- [Exercise instructions]:
Reproduce word for word every line from the one containing "Select left table Validation RMSE header" to the final line of the data below; omit the pictures.

-------- Data excerpts --------

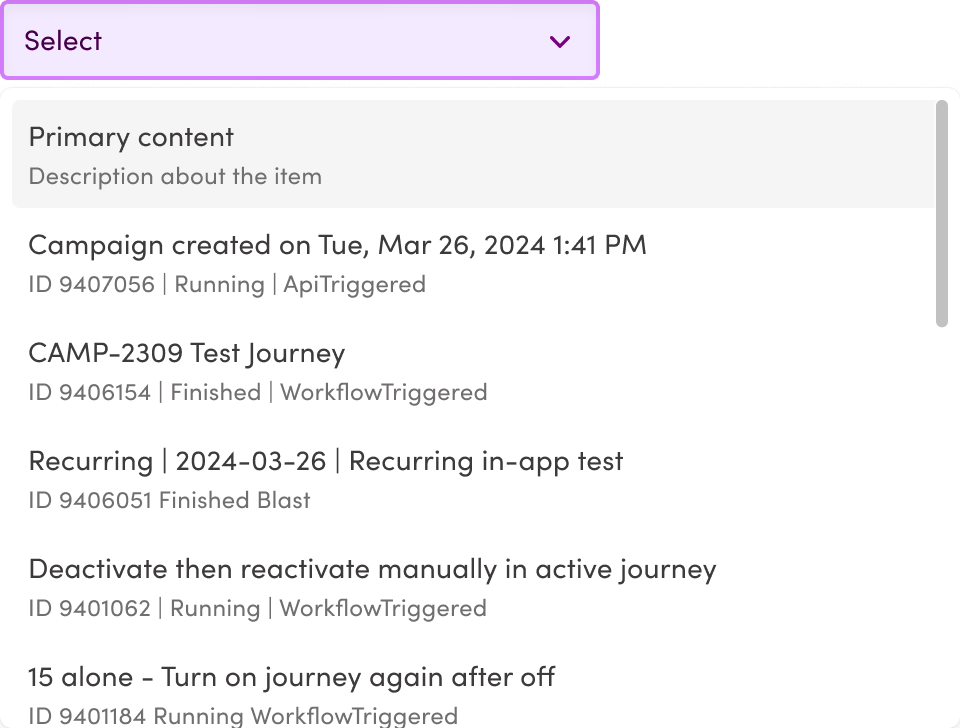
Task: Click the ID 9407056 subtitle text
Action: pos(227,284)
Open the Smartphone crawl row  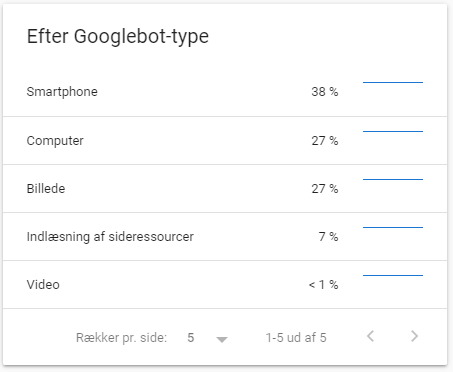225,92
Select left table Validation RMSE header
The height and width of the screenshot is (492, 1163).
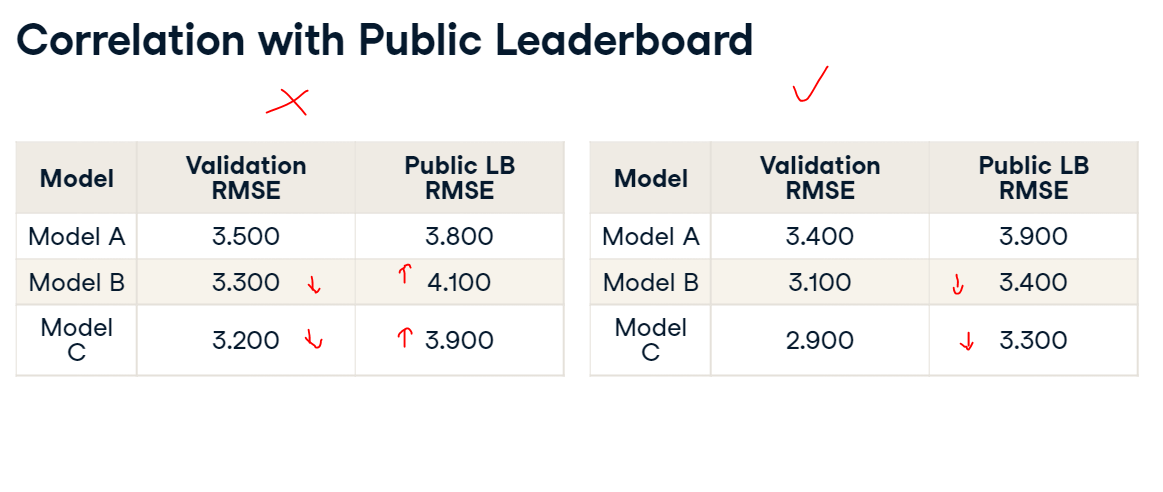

--------

- [Task output]:
Select left table Validation RMSE header
The height and width of the screenshot is (492, 1163).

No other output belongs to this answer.